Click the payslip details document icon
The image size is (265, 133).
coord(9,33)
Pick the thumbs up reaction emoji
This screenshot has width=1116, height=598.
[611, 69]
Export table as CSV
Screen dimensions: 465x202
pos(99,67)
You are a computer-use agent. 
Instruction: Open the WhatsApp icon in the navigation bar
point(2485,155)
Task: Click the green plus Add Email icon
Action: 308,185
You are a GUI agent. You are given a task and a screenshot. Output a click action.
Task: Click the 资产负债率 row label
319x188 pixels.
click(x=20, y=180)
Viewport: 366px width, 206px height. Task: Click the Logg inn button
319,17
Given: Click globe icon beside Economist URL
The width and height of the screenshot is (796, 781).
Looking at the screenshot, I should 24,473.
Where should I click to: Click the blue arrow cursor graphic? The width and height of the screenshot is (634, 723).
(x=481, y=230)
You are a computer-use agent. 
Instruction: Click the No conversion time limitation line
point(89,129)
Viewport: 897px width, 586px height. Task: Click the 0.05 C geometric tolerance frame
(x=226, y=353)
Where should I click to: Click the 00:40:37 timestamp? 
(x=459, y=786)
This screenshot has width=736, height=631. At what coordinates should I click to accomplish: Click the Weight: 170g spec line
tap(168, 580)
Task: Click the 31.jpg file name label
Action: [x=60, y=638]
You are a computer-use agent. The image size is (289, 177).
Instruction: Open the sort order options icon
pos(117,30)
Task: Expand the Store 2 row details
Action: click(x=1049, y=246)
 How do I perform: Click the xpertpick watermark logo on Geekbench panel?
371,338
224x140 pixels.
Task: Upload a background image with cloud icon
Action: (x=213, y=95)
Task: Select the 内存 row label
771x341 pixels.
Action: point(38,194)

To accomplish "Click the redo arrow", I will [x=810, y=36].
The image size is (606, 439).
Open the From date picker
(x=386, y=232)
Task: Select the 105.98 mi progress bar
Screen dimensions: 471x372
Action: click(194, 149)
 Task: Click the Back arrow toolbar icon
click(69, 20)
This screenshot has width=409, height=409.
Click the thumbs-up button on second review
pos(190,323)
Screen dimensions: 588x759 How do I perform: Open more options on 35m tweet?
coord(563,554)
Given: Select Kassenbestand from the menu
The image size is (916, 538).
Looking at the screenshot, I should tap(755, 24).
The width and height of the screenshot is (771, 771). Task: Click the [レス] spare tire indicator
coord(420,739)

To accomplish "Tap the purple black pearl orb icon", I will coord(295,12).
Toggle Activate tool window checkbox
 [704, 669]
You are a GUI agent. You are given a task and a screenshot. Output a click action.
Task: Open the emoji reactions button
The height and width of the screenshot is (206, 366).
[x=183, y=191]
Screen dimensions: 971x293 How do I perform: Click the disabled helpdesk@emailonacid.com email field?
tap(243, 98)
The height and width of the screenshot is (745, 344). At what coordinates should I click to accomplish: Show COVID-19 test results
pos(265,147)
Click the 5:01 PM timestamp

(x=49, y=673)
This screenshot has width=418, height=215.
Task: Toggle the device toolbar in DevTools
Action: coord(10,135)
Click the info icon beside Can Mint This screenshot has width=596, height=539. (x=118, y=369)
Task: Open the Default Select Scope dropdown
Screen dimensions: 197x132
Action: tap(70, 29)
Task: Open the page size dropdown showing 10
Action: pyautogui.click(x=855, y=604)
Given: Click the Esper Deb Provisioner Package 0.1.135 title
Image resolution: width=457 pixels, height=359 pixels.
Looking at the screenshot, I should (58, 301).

Assigned task: Every line of the entries above that includes "Select" should be copied.

Result below:
Task: Select the 内存 row label
Task: Select the 105.98 mi progress bar
Given: Select Kassenbestand from the menu
Task: Open the Default Select Scope dropdown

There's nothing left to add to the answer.